The wingspan of adults is 10–12 mm. As usual for Yponomeutidae, the forewings have a bold black-and-white pattern, which fades easily in museum specimens though. The pattern consists of a thick oblique black line running from the center of the forewings' dorsal margin to somewhat nearer the apex on the costal margin. From the apex, a thinner and often somewhat irregular black band extends to meet the first one. The remaining areas of the forewings are generously sprinkled with small black blotches. The hindwings are pale greyish, as is the body.

The caterpillars feed on Malus (apple) trees, where they eat the blossoms; it has also been suspected that they eat rotting apple wood at least occasionally.

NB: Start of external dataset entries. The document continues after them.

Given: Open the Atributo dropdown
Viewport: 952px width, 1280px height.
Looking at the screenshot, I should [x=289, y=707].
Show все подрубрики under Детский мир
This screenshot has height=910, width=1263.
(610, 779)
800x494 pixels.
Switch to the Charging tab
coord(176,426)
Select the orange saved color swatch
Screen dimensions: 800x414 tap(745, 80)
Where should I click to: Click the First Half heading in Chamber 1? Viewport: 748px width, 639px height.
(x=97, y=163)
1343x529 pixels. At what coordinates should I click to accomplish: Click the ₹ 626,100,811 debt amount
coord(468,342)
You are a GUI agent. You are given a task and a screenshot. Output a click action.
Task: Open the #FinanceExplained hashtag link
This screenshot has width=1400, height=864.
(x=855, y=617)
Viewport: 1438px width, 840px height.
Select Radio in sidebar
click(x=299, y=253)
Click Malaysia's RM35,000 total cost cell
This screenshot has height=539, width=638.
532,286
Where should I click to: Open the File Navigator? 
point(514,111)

They may become a pest in apple orchards, if they occur in abundance.

==Synonyms==
Invalid scientific names (junior synonyms and others) of the apple blossom tineid are:
- Argyresthia cornella (auct. non Fabricius, 1775: misidentification)
- Phalaena curvella Linnaeus, 1761
- Tinea arcella Fabricius, 1776
- Tinea cornella (auct. non Fabricius, 1775: misidentification)

The species has been confused with the somewhat similar and fairly closely related hawthorn moth (Scythropia crataegella) - the actual species described as Tinea cornella by J.C. Fabricius in 1775 - even in recent times.